Karen Messing, professseure émérite en sciences biologiques, Université Laval

R : Le glyphosate, l’herbicide le plus vendu au monde, déchaîne toujours les passions. Et quand Santé Canada a publié une proposition pour en hausser les limites de résidus permises sur plusieurs aliments, les réactions ont été nombreuses.

Lisez notre éditorial à ce sujet

Plusieurs commentaires indiquent que le glyphosate est « probablement cancérigène » selon le Centre international de recherche sur le cancer (CIRC). En écrivant que cet avis est « minoritaire », nous voulions indiquer qu’au moins une douzaine d’autres agences qui ont étudié la même question sont arrivées à des conclusions contraires.
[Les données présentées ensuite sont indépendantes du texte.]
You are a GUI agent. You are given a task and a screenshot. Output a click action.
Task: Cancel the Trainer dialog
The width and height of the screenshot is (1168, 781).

C’est notamment le cas de l’Autorité européenne de sécurité des aliments. De l’Organisation mondiale de la santé et de l’Organisation des Nations unies pour l’alimentation et l’agriculture (dans un avis commun). De l’Environmental Protection Agency (États-Unis). De l’Agence nationale de sécurité sanitaire de l’alimentation, de l’environnement et du travail (France). De l’Agence de réglementation de la lutte antiparasitaire (Canada).

Le CIRC est une organisation crédible et son avis est à prendre au sérieux. Mais on peut déplorer le fait qu’on ne mentionne presque jamais les autres quand on fait le procès du glyphosate. Ils font pourtant partie de « l’ensemble de la preuve », comme diraient les avocats.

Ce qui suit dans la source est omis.